CVP-Ständerat Peter Hegglin meint: «Die Vorwürfe in den Paradise Papers müssen sich erst noch erhärten, Vorverurteilungen lehne ich ab. Die Medien haben diesbezüglich auch eine Verantwortung, ich sehe mit Interesse einer seriösen Aufarbeitung entgegen.»

SVP-Nationalrat Thomas Aeschi – Fraktionschef in spe – ist Mitglied der Finanzkommission des Nationalrats. Er sei aufgrund der Budget-Debatte 2018 diese Woche nicht gut erreichbar, teilte er zentralplus mit.

Justizministerin sieht Handlungsbedarf

Fazit: Zugs Politiker warten ab, warnen, zweifeln am Wahrheitsgehalt der Enthüllungen. Joachim Eder stellt sich demonstrativ vor die Branche.

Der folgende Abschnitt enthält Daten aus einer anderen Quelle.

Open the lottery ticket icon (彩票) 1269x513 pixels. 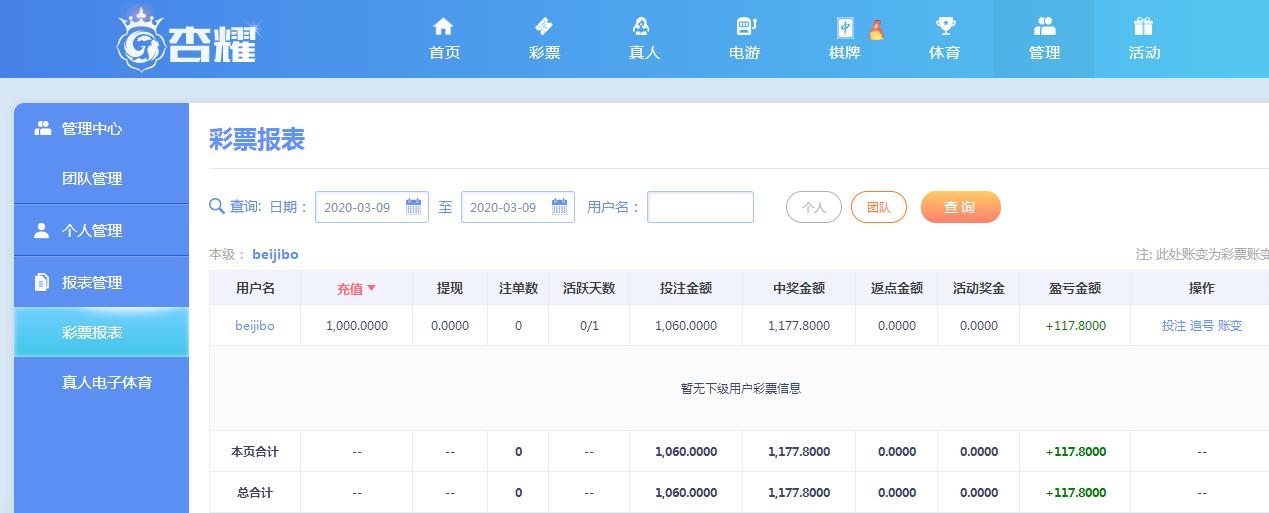(544, 27)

Die Schweizer Justizministerin sieht das anders. Sie erachtet die Paradise Papers offenbar als glaubhaft. Aufgrund von Recherchen erhöhte sich der Druck auf die Politik, sagte Sommaruga der «NZZ». Sie warnte zugleich vor einem grossen Reputationsrisiko für die Schweiz. «Es wäre sehr schlecht für unser Land, wenn wir wegen gewisser Geschäftspraktiken wieder unter Beschuss kommen.»

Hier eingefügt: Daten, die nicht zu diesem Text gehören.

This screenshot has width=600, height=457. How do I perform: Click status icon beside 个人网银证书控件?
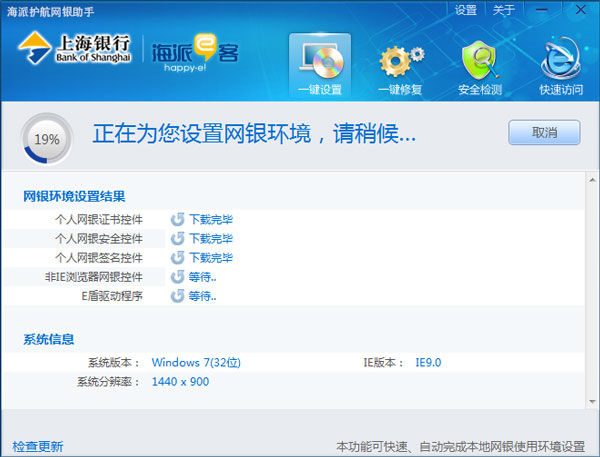[x=177, y=220]
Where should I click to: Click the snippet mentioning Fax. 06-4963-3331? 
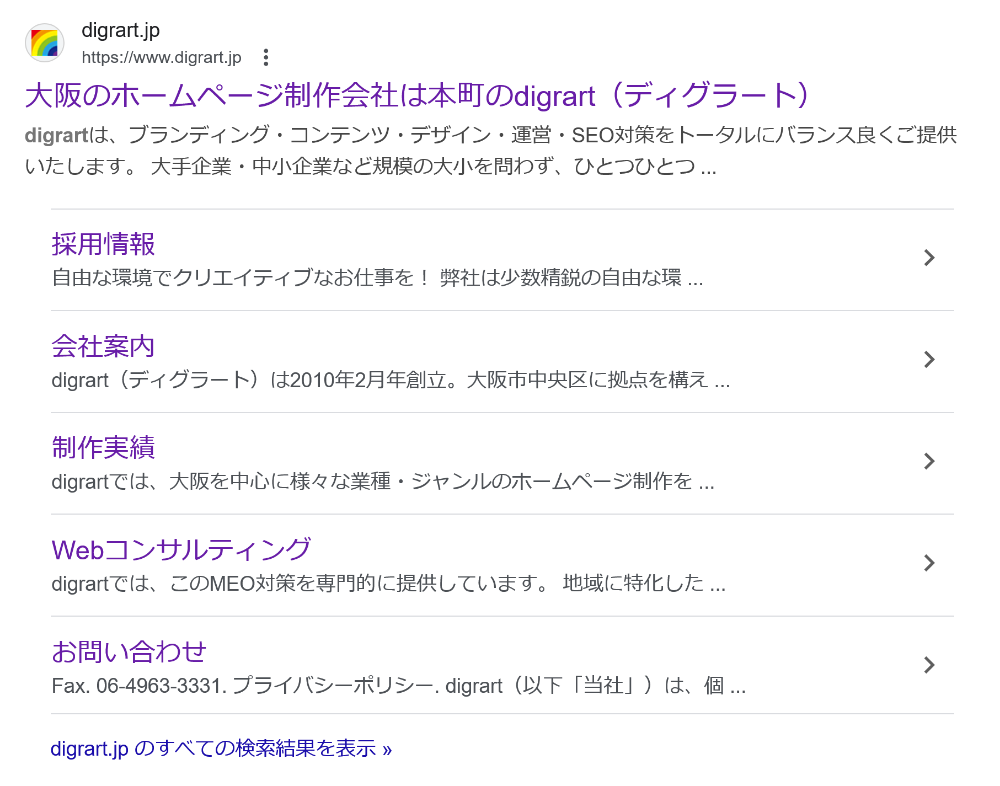[398, 687]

Die EU hat bereits früher reagiert: Die sogenannten Transparenz-Direktiven von 2010 verpflichten die Rohstofffirmen zu einer umfassenden Berichterstattung und sind bereits in fast allen EU-Ländern Gesetz. Die Schweiz will laut Sommaruga prüfen, welche Regelungen sie übernehmen könnte.

Auch gegen Glencore waren die Transparente der Demonstranten bei der Mahnwache gerichtet.

Auch gegen Glencore waren die Transparente der Demonstranten bei der Mahnwache am Montagabend am Postplatz Zug gerichtet.